[Records from a data collection]
· · · · · · ·

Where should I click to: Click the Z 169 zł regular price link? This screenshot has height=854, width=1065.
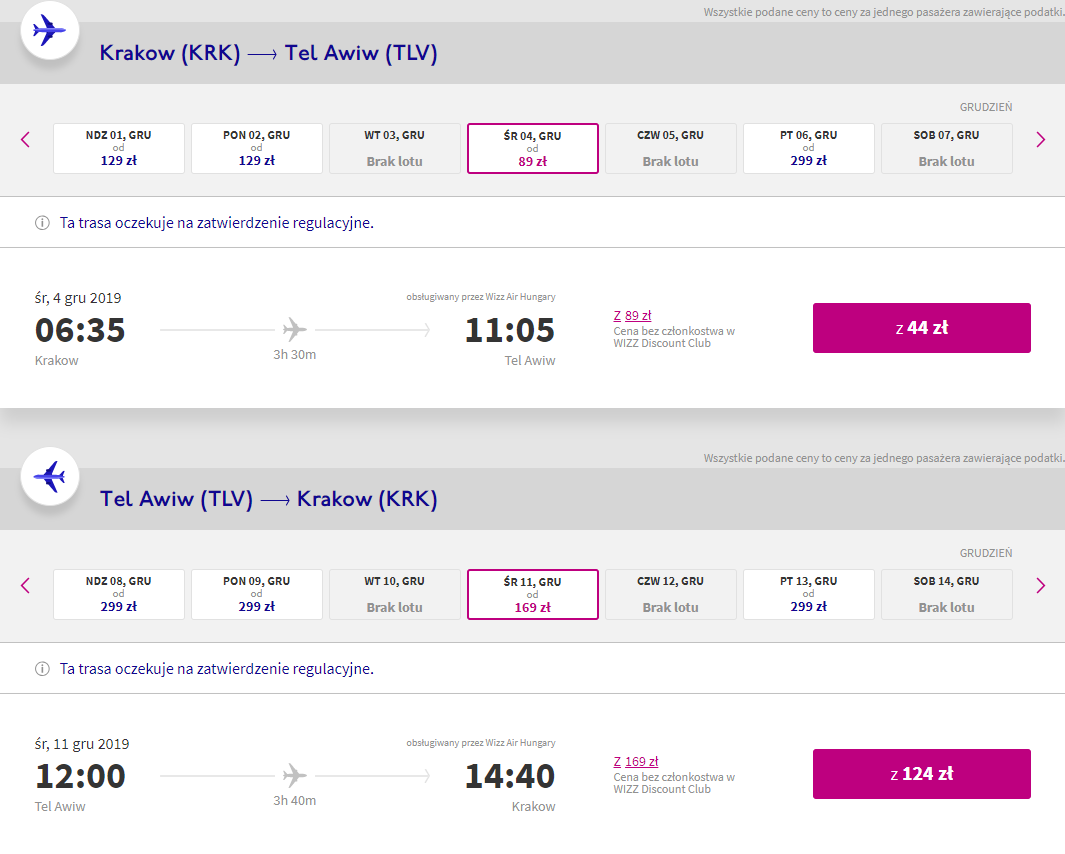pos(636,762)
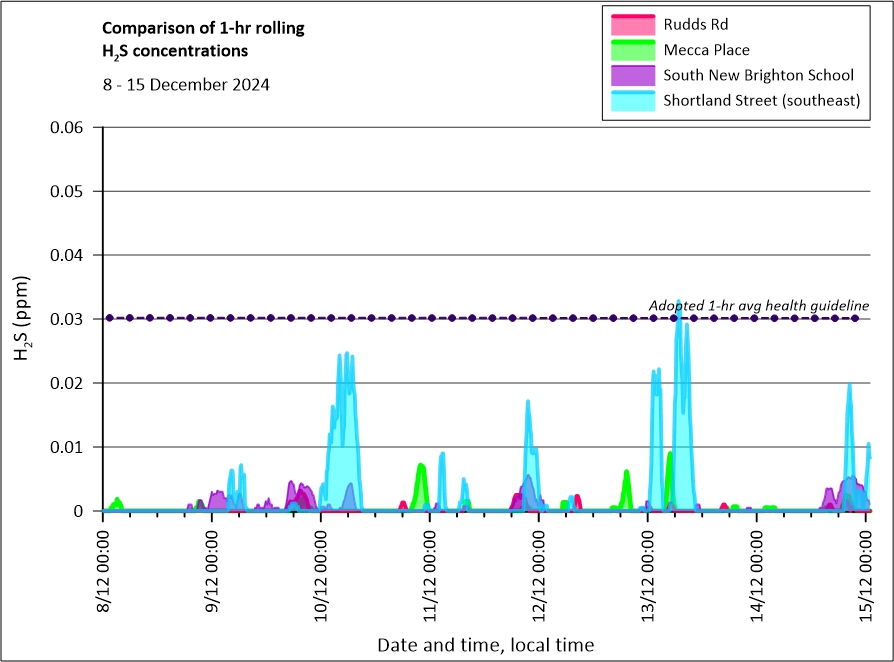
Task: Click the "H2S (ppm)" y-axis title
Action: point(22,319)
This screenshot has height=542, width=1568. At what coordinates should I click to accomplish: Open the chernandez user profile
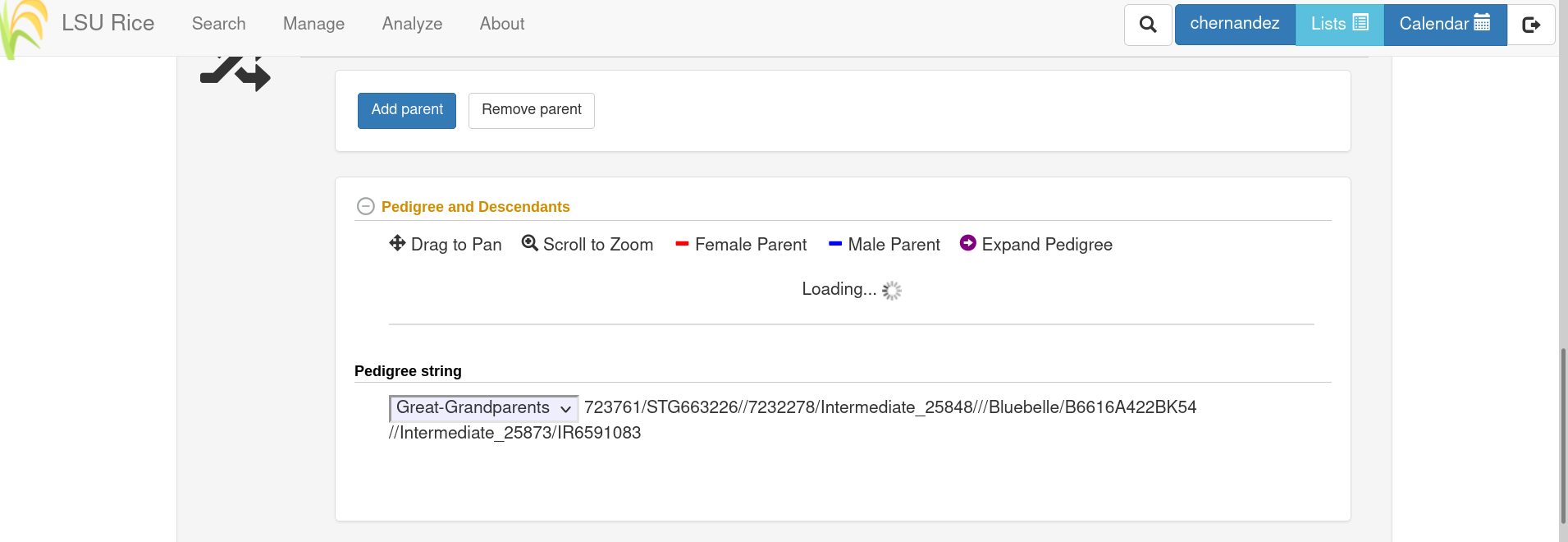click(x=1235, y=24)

· · · · · · ·

→ What is required
Output every entry above exactly as written, but omit the pictures.

→ Problem solution
Where should I click to: Click the Z 169 zł regular price link? This screenshot has height=854, width=1065.
pos(636,762)
Task: Click the "H2S (ppm)" y-axis title
Action: point(22,319)
This screenshot has height=542, width=1568. At what coordinates should I click to accomplish: Open the chernandez user profile
click(x=1235, y=24)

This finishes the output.